SpaceX zeroes in on the heat shield, a new record is set in the age of space travel, the economics of clearing space debris, and surprising new findings regarding a distant planet. This Week in Space

Atmospheric Re-entry Challenge for Starship

SpaceX announced its intention to conduct the fourth test flight of the Starship system within the week or so. The main challenge this time will be ensuring the spacecraft's successful re-entry into the atmosphere. In the previous March test, the company failed in orienting the spacecraft's heat shield downward during re-entry, resulting in its incineration and disintegration over the Indian Ocean.

Last Monday, the company successfully completed a launch rehearsal, including fueling both the spacecraft and the Super Heavy rocket on the launch pad and performing the countdown stages without an actual launch. Following the test, Elon Musk, CEO of SpaceX, tweeted, "Starship Flight 4 in about 2 weeks. Primary goal is getting through max reentry heating." He added that no one has ever succeeded in creating a fully reusable heat shield for a spacecraft, and that the space shuttles required six months of repairs after each flight.

Starship's heat shield is composed of about 18,000 hexagonal ceramic tiles, covering slightly over half of its cylindrical body. During atmospheric re-entry, friction with the air generates temperatures exceeding 1,400 degrees Celsius. The heat shield side is supposed to face downward, thus preventing the spacecraft itself from overheating.

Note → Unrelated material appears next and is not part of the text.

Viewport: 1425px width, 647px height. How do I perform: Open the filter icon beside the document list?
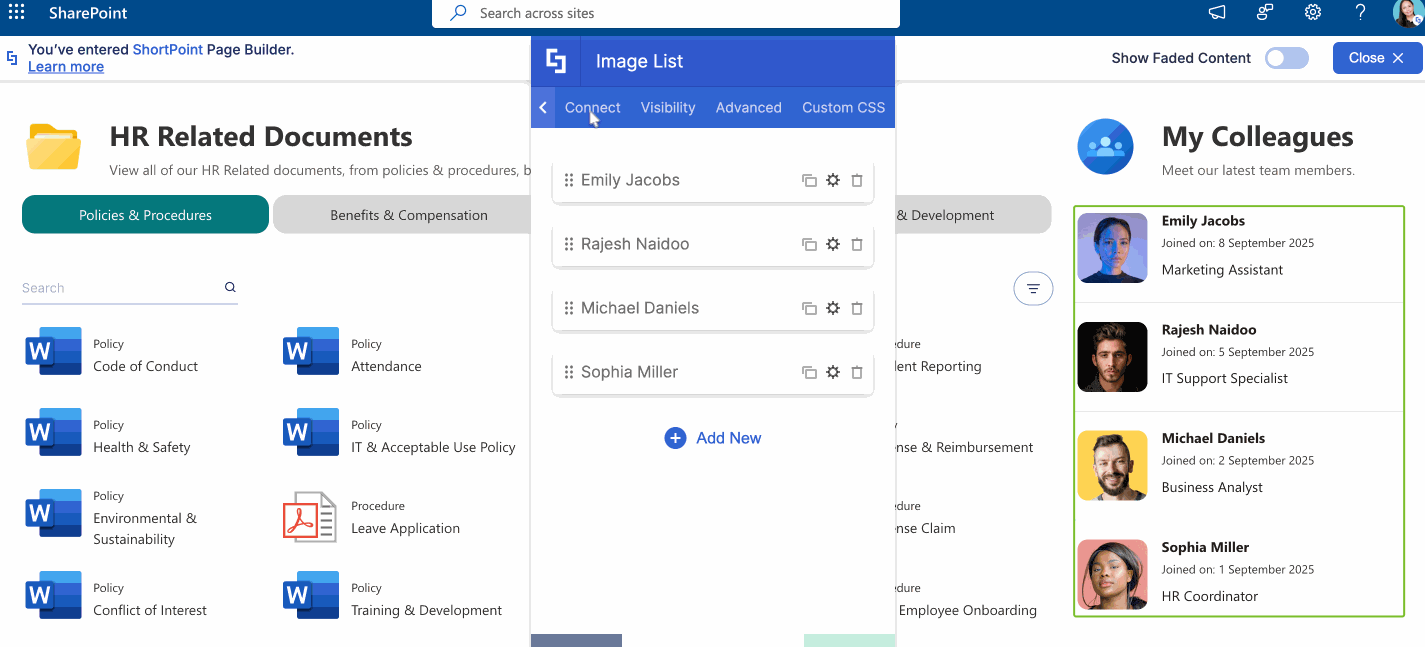click(x=1033, y=288)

Facing the re-entry challenge head-on. Will the heat shield stand the test? The Starship system on the launch pad during last week's rehearsal | Photo: Space

The fourth test flight will follow the same outline as the third test, albeit with fewer experiments, focusing on the re-entry phase. The Starship will launch from SpaceX's space base in South Texas, and after separating from the booster rocket, the company will attempt to perform a landing maneuver of the booster over the Gulf of Mexico, a feat not yet achieved in previous tests. Elon Musk recently outlined plans to attempt a soft landing of the booster on land at the launch site following two successful maneuvers. Meanwhile, the spacecraft, powered by its six engines, will ascend to an altitude of over 200 kilometers but will not enter Earth's orbit. Instead, it will re-enter the atmosphere over the Indian Ocean, with hopes of enduring peak heat and potentially executing a vertical landing maneuver over the sea.

SpaceX does not intend to repeat three additional experiments from the third flight for now: fuel transfer between tanks (reportedly successful), in preparation for the possibility of future spacecraft refueling; opening and closing a door intended for future satellite deployment in space (previously unsuccessful); and engine restart in space for precise re-entry maneuvering (also unsuccessful in the previous test). Since the spacecraft will not enter orbit during this test, engine activation for atmospheric re-entry isn't necessary.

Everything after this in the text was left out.